**Problem to solve:** Until you reach the line containing "İlan Verme Kuralları (114, 2037)", reproduce each line of the listing exactly, please, and include that line as well.

** Opening Records supplied block **

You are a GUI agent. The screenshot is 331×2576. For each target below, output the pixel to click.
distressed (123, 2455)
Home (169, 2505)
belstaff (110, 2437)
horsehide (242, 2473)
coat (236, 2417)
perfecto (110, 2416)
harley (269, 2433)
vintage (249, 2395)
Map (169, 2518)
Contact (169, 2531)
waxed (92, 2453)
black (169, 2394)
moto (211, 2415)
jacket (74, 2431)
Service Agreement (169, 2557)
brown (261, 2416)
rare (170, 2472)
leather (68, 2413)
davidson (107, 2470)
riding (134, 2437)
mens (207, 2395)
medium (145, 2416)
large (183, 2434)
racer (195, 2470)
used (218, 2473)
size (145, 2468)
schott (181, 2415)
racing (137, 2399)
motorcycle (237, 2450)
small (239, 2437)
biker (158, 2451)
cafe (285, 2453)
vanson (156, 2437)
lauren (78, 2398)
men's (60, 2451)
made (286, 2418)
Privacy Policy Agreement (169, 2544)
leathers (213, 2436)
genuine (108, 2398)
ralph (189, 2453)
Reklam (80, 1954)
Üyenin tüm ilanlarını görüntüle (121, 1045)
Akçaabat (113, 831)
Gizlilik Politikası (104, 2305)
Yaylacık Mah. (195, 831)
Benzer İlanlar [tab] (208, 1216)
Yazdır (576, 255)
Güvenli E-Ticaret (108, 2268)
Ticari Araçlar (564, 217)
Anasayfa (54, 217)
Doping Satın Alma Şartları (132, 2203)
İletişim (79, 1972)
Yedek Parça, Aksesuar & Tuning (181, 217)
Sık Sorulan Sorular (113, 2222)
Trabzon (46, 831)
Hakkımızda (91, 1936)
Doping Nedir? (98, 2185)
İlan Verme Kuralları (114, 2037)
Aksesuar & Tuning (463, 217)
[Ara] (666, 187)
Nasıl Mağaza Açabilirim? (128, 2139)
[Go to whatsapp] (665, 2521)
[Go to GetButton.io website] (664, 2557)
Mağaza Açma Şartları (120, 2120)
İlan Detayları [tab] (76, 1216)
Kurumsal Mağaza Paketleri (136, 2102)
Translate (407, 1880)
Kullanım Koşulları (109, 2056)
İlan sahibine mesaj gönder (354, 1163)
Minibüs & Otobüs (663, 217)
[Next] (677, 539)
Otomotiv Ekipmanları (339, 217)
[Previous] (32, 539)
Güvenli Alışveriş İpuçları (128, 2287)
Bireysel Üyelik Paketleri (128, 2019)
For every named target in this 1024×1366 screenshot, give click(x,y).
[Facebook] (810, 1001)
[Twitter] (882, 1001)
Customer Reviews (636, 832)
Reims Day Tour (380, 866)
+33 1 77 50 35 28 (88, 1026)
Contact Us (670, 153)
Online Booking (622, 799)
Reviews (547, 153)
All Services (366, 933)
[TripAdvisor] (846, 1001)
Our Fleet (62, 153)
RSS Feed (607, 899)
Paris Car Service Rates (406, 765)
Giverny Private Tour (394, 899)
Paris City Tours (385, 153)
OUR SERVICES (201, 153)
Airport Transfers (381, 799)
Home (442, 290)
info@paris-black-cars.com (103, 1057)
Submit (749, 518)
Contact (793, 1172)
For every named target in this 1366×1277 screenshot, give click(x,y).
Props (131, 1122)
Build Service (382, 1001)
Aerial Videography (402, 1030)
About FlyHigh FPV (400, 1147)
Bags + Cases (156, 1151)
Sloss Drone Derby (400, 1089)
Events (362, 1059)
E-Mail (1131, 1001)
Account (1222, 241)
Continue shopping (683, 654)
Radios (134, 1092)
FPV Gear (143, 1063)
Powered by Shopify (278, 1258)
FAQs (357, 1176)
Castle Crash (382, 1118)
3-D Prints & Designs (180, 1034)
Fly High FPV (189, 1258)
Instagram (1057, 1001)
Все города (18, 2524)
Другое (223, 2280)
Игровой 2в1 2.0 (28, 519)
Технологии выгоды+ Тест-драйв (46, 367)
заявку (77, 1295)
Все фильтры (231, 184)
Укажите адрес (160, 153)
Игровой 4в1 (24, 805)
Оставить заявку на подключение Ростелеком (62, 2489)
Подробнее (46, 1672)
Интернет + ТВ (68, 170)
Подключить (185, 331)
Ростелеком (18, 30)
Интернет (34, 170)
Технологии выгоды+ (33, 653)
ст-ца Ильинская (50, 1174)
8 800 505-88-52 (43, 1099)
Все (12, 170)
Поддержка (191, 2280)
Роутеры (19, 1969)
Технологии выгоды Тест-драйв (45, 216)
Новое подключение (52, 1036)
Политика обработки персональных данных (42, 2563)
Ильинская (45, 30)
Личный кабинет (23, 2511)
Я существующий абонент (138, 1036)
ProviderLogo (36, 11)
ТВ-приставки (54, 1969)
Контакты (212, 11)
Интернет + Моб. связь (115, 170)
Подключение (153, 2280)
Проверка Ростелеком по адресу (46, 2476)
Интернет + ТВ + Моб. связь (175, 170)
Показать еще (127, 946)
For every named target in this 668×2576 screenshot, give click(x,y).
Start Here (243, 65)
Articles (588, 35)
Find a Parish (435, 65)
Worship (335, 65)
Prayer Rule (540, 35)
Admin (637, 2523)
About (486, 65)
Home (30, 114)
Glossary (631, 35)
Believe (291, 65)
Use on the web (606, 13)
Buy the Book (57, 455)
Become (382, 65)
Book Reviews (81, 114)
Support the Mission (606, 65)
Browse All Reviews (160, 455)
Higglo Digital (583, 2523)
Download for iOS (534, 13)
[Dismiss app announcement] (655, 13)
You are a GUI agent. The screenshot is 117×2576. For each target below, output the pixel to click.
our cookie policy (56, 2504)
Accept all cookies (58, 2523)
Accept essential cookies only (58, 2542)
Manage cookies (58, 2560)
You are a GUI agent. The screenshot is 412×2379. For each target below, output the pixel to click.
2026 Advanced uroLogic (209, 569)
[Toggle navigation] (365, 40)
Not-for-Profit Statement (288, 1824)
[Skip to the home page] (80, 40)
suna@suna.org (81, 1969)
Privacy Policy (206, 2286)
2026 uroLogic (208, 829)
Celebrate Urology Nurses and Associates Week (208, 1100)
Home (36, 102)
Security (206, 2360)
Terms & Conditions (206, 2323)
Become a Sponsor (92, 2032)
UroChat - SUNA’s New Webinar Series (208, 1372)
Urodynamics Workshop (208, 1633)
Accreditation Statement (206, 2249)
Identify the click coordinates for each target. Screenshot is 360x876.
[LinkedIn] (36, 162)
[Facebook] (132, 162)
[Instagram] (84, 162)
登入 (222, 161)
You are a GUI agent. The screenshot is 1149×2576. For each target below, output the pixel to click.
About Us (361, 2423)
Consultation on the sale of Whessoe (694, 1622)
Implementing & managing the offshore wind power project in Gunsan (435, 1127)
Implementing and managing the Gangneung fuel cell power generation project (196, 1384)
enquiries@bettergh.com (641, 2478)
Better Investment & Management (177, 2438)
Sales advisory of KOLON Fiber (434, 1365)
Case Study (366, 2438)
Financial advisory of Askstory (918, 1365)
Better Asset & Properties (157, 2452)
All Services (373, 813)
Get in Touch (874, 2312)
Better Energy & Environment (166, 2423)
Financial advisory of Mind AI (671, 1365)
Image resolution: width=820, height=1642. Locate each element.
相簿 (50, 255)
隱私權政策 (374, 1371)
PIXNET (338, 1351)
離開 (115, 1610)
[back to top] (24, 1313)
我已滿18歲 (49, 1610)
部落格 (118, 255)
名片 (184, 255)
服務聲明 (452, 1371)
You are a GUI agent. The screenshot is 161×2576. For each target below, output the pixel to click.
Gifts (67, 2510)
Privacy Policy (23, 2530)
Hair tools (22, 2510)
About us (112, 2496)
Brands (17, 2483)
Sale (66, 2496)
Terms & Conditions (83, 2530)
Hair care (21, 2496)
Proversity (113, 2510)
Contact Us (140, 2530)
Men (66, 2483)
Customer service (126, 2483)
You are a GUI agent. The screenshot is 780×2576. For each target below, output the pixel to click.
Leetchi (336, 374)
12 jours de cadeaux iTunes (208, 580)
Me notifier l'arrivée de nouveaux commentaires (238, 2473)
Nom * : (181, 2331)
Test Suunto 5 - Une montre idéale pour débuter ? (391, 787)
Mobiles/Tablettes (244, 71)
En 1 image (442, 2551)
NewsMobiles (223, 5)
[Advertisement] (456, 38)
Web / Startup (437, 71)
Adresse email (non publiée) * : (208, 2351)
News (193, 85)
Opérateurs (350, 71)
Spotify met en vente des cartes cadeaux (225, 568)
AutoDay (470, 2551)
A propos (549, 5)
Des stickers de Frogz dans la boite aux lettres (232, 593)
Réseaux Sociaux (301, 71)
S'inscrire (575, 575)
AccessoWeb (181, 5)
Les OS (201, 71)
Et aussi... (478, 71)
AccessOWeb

** Closing Records supplied block **

**Answer area:**
You are a GUI agent. The screenshot is 331×2576. For each target below, output the pixel to click.
distressed (123, 2455)
Home (169, 2505)
belstaff (110, 2437)
horsehide (242, 2473)
coat (236, 2417)
perfecto (110, 2416)
harley (269, 2433)
vintage (249, 2395)
Map (169, 2518)
Contact (169, 2531)
waxed (92, 2453)
black (169, 2394)
moto (211, 2415)
jacket (74, 2431)
Service Agreement (169, 2557)
brown (261, 2416)
rare (170, 2472)
leather (68, 2413)
davidson (107, 2470)
riding (134, 2437)
mens (207, 2395)
medium (145, 2416)
large (183, 2434)
racer (195, 2470)
used (218, 2473)
size (145, 2468)
schott (181, 2415)
racing (137, 2399)
motorcycle (237, 2450)
small (239, 2437)
biker (158, 2451)
cafe (285, 2453)
vanson (156, 2437)
lauren (78, 2398)
men's (60, 2451)
made (286, 2418)
Privacy Policy Agreement (169, 2544)
leathers (213, 2436)
genuine (108, 2398)
ralph (189, 2453)
Reklam (80, 1954)
Üyenin tüm ilanlarını görüntüle (121, 1045)
Akçaabat (113, 831)
Gizlilik Politikası (104, 2305)
Yaylacık Mah. (195, 831)
Benzer İlanlar [tab] (208, 1216)
Yazdır (576, 255)
Güvenli E-Ticaret (108, 2268)
Ticari Araçlar (564, 217)
Anasayfa (54, 217)
Doping Satın Alma Şartları (132, 2203)
İletişim (79, 1972)
Yedek Parça, Aksesuar & Tuning (181, 217)
Sık Sorulan Sorular (113, 2222)
Trabzon (46, 831)
Hakkımızda (91, 1936)
Doping Nedir? (98, 2185)
İlan Verme Kuralları (114, 2037)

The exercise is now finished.